_TASK PROMPT_:
Go through the lines below one by one and count those holding the string "agent". Give the count alone.

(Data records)
- - -

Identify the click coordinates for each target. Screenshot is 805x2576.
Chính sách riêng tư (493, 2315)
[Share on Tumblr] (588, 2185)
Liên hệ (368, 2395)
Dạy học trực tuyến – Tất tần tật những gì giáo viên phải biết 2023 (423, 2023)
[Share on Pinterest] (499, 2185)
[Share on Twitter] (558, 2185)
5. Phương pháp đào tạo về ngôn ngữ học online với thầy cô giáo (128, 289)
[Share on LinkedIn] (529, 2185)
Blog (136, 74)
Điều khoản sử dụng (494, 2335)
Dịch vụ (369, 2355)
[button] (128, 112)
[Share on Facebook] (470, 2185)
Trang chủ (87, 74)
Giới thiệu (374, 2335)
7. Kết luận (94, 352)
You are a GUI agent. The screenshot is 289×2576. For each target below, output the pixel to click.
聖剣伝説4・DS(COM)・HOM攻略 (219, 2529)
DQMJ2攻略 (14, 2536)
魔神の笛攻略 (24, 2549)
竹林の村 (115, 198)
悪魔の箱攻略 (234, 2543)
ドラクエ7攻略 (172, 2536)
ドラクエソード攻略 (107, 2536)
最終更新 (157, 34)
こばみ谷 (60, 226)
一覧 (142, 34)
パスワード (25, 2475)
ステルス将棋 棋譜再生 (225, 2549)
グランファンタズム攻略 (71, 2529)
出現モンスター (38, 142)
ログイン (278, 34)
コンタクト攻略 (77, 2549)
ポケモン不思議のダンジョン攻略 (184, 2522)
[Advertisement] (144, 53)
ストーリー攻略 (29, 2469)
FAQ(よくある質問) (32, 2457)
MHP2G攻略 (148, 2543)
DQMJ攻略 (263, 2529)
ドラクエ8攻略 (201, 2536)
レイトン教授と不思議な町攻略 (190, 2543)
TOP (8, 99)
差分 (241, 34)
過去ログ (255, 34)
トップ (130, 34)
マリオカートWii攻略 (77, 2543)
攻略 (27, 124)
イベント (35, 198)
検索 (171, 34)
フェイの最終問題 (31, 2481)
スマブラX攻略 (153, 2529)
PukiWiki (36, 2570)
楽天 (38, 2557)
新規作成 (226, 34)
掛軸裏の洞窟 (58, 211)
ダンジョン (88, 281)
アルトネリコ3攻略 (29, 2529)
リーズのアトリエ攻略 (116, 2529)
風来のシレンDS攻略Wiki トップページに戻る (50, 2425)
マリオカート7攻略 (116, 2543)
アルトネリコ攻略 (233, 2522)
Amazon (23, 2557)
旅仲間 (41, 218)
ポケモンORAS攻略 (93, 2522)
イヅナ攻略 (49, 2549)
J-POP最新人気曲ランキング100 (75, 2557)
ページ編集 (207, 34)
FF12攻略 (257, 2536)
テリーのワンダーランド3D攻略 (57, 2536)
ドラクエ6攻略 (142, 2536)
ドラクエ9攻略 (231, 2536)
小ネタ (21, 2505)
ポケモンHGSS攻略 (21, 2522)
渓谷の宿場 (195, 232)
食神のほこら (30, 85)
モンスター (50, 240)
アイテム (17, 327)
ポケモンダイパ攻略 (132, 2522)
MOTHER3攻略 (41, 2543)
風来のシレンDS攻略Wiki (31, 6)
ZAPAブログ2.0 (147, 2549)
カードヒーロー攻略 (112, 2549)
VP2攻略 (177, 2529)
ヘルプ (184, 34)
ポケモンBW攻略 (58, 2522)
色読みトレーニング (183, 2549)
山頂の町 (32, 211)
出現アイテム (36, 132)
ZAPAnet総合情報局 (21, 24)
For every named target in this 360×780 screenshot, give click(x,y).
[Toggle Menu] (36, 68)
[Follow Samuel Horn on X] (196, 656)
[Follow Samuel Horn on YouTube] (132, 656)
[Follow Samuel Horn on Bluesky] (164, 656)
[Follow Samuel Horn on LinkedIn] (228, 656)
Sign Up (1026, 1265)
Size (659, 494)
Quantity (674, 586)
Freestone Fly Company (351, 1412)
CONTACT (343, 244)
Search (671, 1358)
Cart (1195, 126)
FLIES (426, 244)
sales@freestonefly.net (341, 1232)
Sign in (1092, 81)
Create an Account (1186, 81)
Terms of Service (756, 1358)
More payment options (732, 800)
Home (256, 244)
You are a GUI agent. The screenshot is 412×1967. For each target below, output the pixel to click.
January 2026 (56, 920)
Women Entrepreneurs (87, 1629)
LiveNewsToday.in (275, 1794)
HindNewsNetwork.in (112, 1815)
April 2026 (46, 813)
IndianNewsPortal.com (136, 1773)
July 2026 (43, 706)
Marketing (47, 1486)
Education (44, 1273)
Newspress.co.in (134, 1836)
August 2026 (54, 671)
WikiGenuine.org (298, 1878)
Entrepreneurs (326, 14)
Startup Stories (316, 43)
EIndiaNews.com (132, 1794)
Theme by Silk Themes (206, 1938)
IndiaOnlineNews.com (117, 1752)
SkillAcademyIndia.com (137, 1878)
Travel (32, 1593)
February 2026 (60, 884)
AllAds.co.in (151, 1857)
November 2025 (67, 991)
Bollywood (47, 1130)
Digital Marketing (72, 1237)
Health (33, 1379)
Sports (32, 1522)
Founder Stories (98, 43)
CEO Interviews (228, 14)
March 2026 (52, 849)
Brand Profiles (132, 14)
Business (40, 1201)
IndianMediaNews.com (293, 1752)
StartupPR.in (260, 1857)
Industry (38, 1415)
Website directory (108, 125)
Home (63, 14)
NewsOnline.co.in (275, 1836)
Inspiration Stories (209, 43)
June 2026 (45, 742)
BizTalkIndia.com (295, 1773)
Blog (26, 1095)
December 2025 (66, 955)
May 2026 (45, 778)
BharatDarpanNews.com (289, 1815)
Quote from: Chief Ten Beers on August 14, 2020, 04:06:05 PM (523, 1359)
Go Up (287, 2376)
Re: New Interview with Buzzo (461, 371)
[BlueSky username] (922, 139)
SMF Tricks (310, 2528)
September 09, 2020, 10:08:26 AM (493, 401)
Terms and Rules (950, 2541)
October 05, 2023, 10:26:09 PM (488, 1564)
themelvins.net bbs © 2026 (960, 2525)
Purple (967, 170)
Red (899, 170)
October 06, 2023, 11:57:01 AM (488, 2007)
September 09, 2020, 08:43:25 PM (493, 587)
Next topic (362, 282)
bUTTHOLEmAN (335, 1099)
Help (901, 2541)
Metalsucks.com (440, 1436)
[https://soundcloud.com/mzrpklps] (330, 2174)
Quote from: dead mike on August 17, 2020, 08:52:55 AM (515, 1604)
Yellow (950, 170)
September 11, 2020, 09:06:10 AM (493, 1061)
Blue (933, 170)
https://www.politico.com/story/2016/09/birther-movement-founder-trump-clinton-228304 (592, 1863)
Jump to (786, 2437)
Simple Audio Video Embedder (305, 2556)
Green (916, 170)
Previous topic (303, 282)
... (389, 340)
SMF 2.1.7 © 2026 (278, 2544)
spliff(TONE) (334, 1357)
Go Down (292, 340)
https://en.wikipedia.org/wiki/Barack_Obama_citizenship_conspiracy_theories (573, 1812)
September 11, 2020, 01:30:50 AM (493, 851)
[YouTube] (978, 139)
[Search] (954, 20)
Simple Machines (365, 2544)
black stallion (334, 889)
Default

- - -

_SOLUTION BELOW_:
2